赤いリボン
投稿者:idy (1)
「ねえ、知ってる?」
小学生の頃に仲良くしてた子は、私よりも物知りだった。
私は親から禁止されていたので当時の流行りのテレビの番組など見たことがなかった。そんな私にその友達は知らないことを教えてくれる存在だった。
あるときは急に呼ばれて公衆電話を指差し、一緒にやってみようと誘われた。彼女が手に持っていたのは、テレホンクラブというものの広告のチラシで、ここにかけてみるのだと言った。
よくわからずに彼女がダイヤルしたあとの受話器を受け取り耳に当ててみると、
「こんにちわ」
と男の声がした。
「……」
何を話していいか分からない。隣で友達はクスクスと笑っている。
「ねえ、何歳なの」
そう聞かれた男の声の湿ったような響きにぞっとした。
「高校生」
「ほんとに?」
そのあと何を話したか覚えていない。ただただ怖くて、すぐに切ってしまったのかもしれない。
その「遊び」は一度きりだった。でも、その友達はいつも、私にとって知らない世界を教えてくれる人だった。
「これ、なんだろうね」
放課後に帰る途中、友達が足を止めた。
見ると、一軒家の垣根のところに、リボンが落ちていた。
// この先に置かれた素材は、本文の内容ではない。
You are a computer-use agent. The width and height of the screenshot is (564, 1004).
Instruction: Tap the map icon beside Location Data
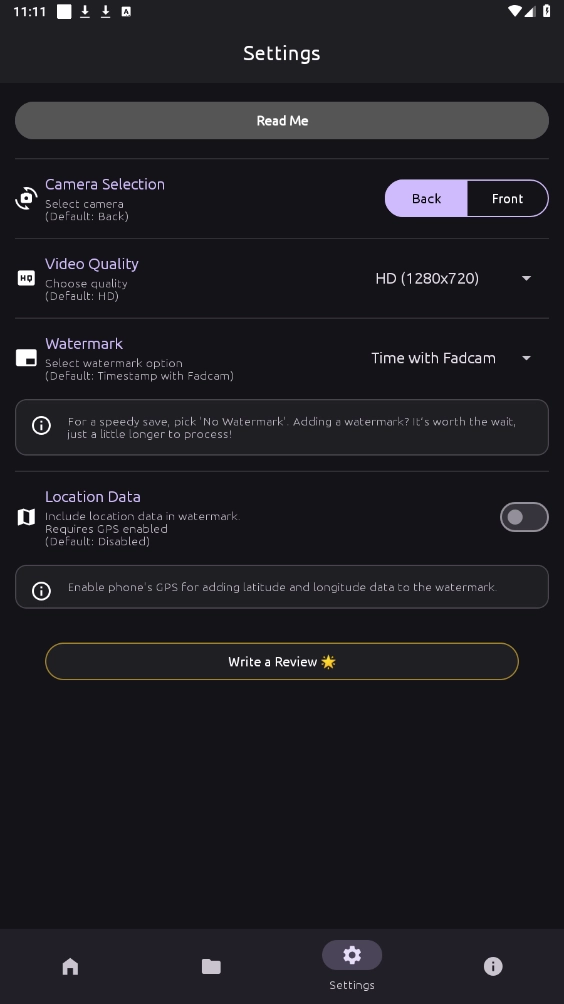26,517
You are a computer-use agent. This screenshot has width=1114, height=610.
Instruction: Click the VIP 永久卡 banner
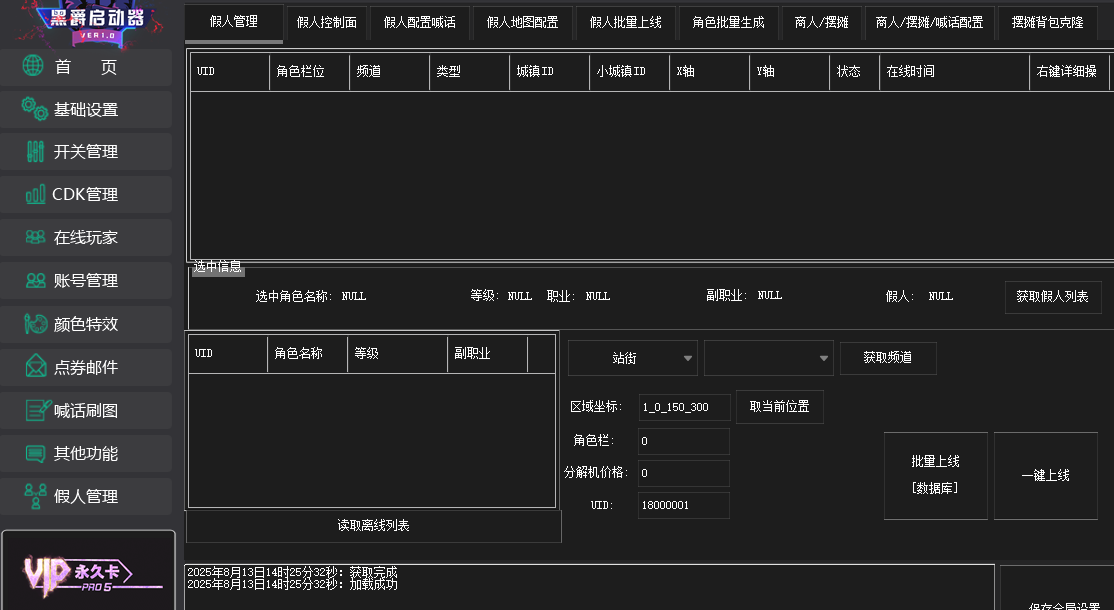pyautogui.click(x=88, y=572)
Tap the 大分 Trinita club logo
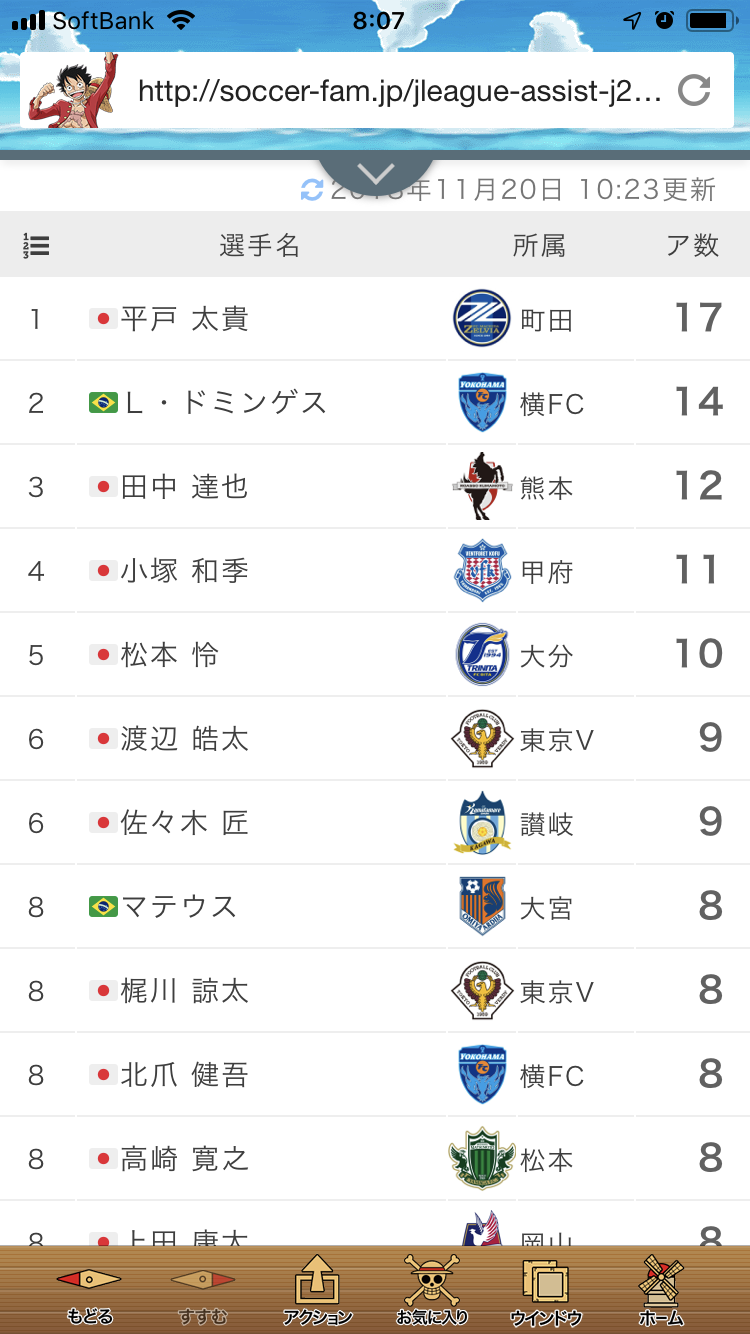750x1334 pixels. pyautogui.click(x=482, y=655)
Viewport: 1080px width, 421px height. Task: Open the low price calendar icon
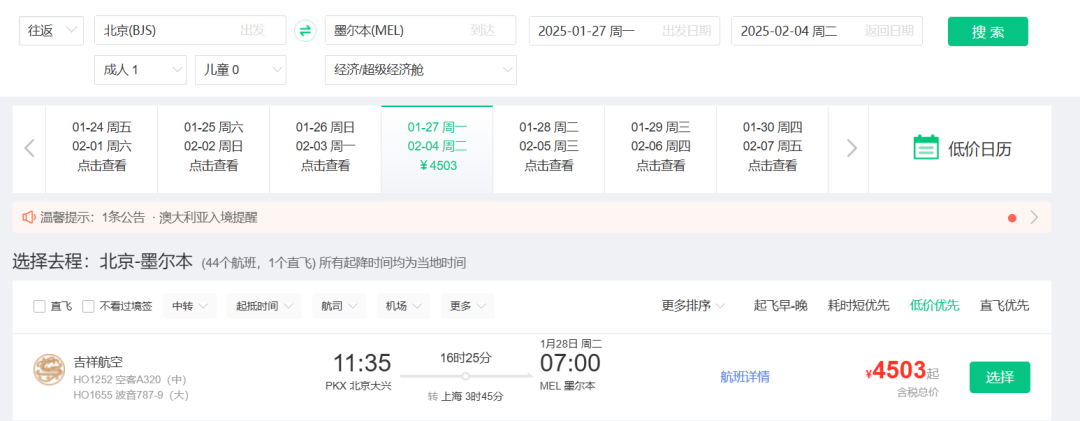point(926,148)
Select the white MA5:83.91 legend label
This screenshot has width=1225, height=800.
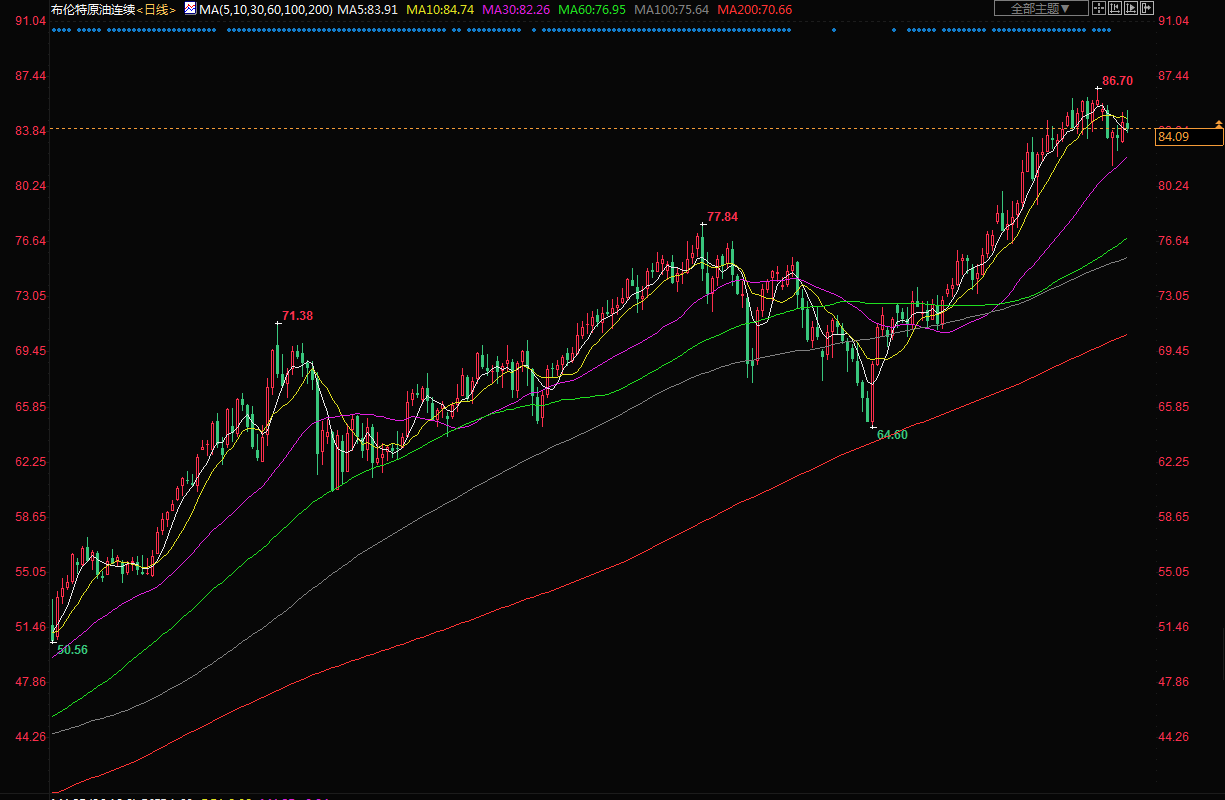(x=368, y=9)
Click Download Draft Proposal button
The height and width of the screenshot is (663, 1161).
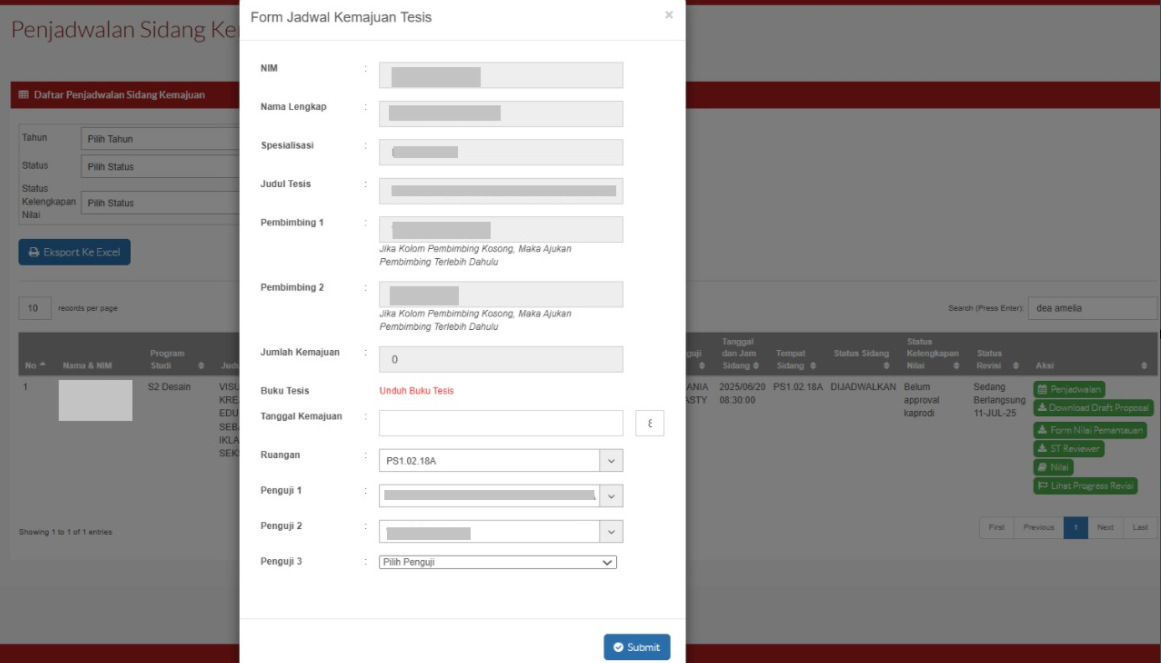coord(1093,408)
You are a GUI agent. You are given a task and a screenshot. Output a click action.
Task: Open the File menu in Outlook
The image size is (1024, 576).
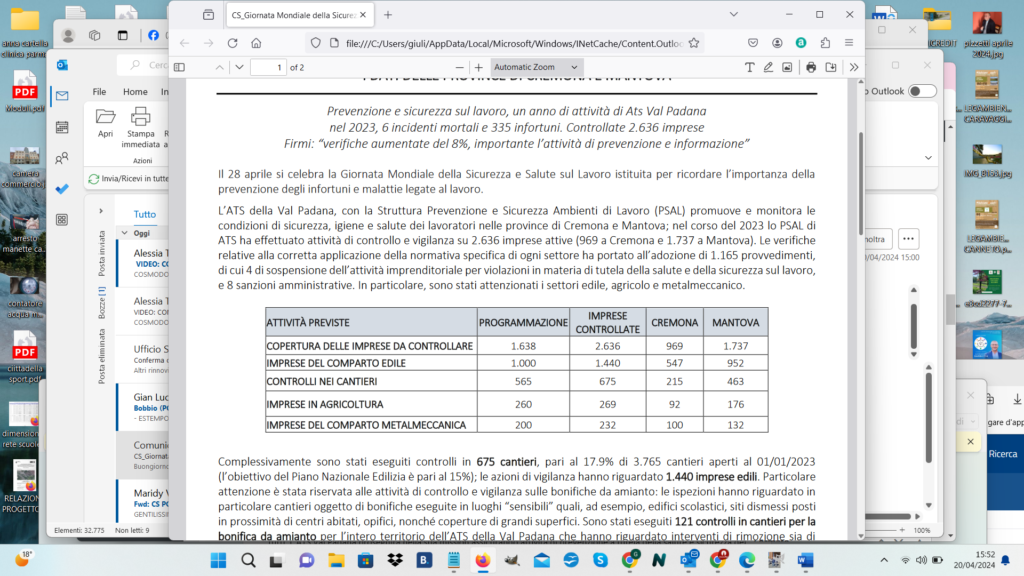[x=99, y=91]
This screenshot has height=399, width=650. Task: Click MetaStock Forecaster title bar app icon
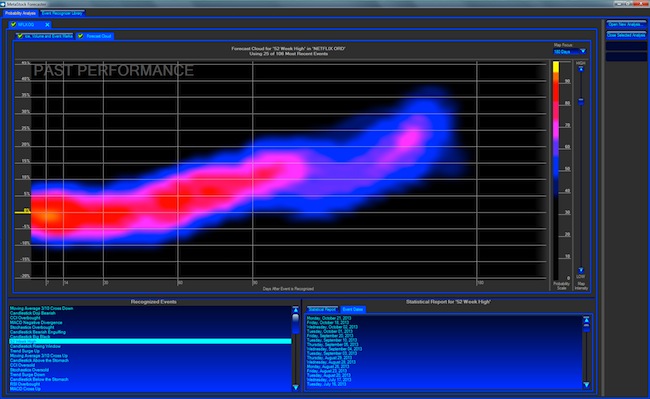tap(3, 4)
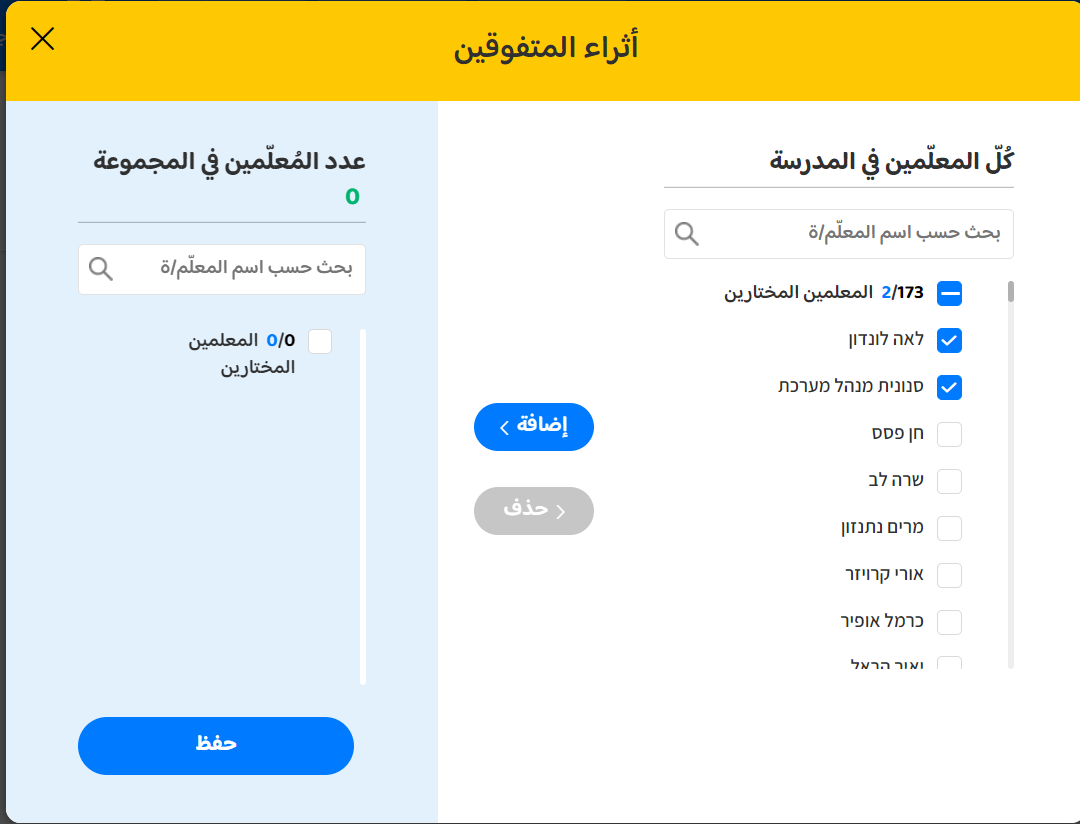Click the green group teacher count 0
The image size is (1080, 824).
coord(352,196)
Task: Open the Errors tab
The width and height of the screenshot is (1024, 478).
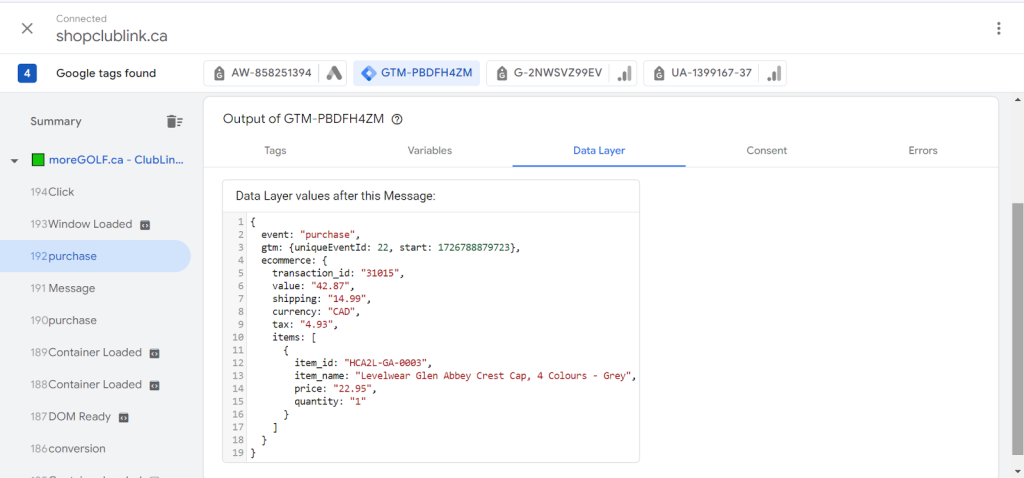Action: [x=922, y=151]
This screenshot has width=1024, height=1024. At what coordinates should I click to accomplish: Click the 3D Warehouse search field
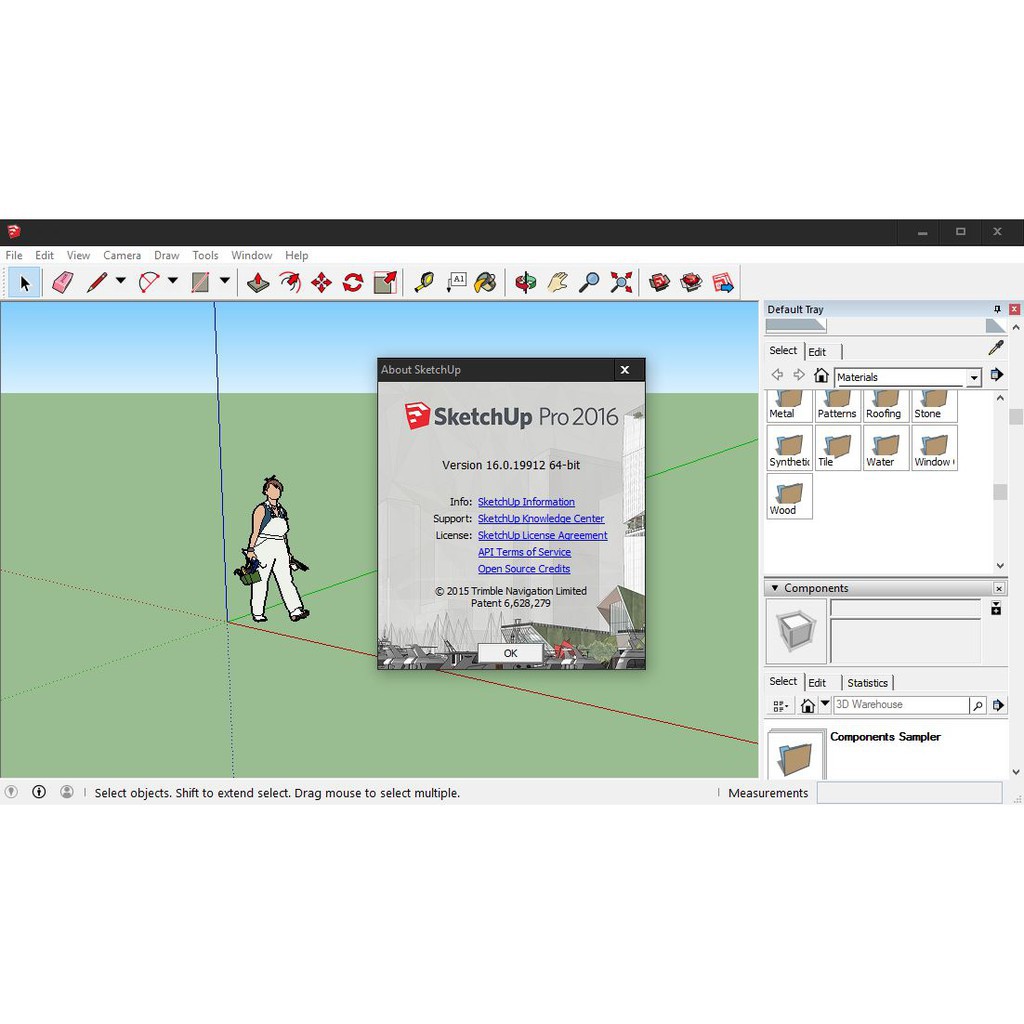point(900,705)
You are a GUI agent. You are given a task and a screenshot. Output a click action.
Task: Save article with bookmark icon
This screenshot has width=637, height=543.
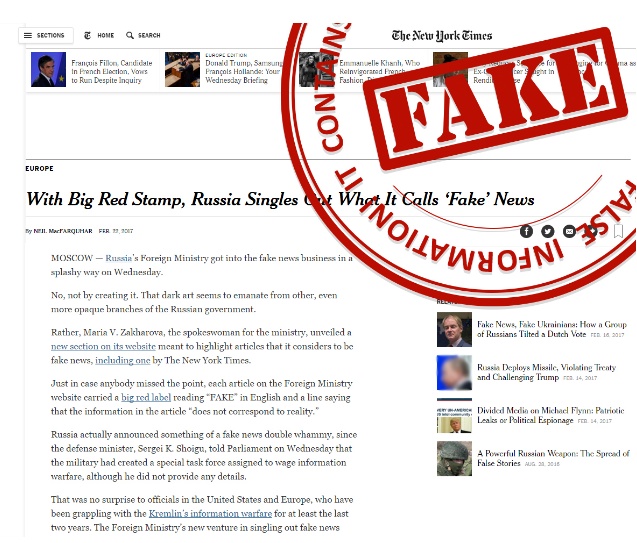coord(618,231)
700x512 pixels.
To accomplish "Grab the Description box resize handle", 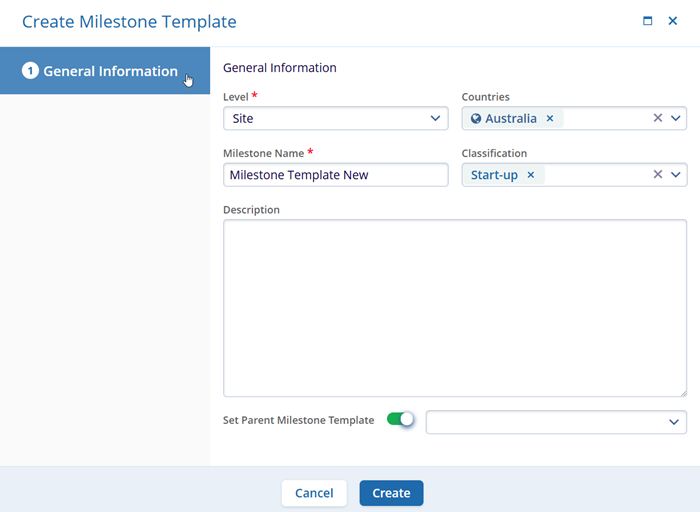I will click(x=682, y=392).
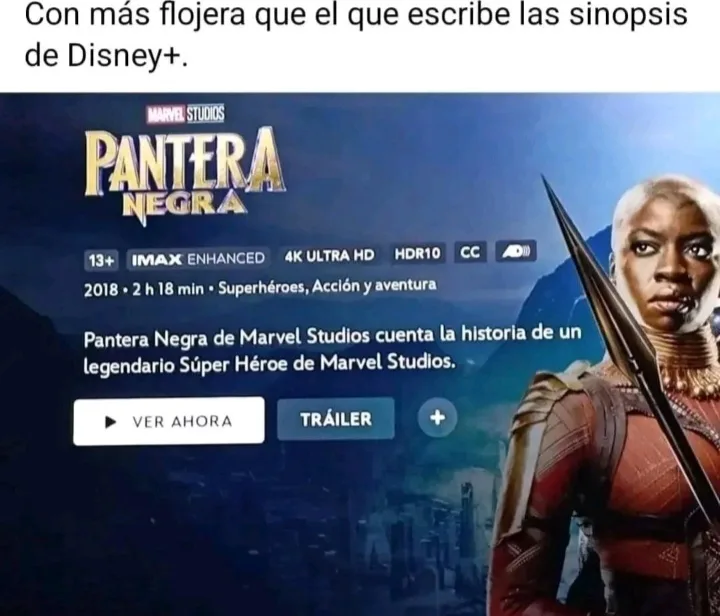Image resolution: width=720 pixels, height=616 pixels.
Task: Click the 2018 release year text
Action: click(101, 291)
赤くて古びていて、土がついている。
「うん…」
あまり落ちているものを拾わないように、と母からよく言われていた私は見るだけ見て先に行こうとして、呼び止められた。
「なにか、埋まってない?」
引張りあげたリボンは、実は先が地面に埋まっていたのだった。
「え、…でも、ここ人のうちだから」
「なんだろうねぇ」
好奇心が湧くと止まらない友達は、垣根の向こうをぴょんぴょん飛び跳ねて見た。
「もう、行こうよ」
私は友達の袖を引いた。
それから丁度一週間して、友達が満面の笑みで誘ってきた。
「ねえ、あのリボン。掘ってみよう」
「だめだよ」
「大丈夫、私、昨日あの家の隣の家のおじいさんから、あの家の人はもう随分前に越していって誰もいないって聞いたんだから!」
「でも…」
「大丈夫、掘るんじゃなくて、お墓にしたいっていってあるから」
「お墓…」
友達は小さなチョコレートの箱を見せた。
「ほら、学校で飼っているメダカが死んで、ここに埋めたいって言ったの。そしたらおじいさん、それくらいならいいんじゃないかねって言ってたから」
「でも、メダカなんか飼ってない」
「いいの! これにメダカが入ってることにして、ね! あと、お花を飾ればいいよ。今日行くから、シャベル持ってきたから」
結局強引に誘われ、私も行くことになってしまった。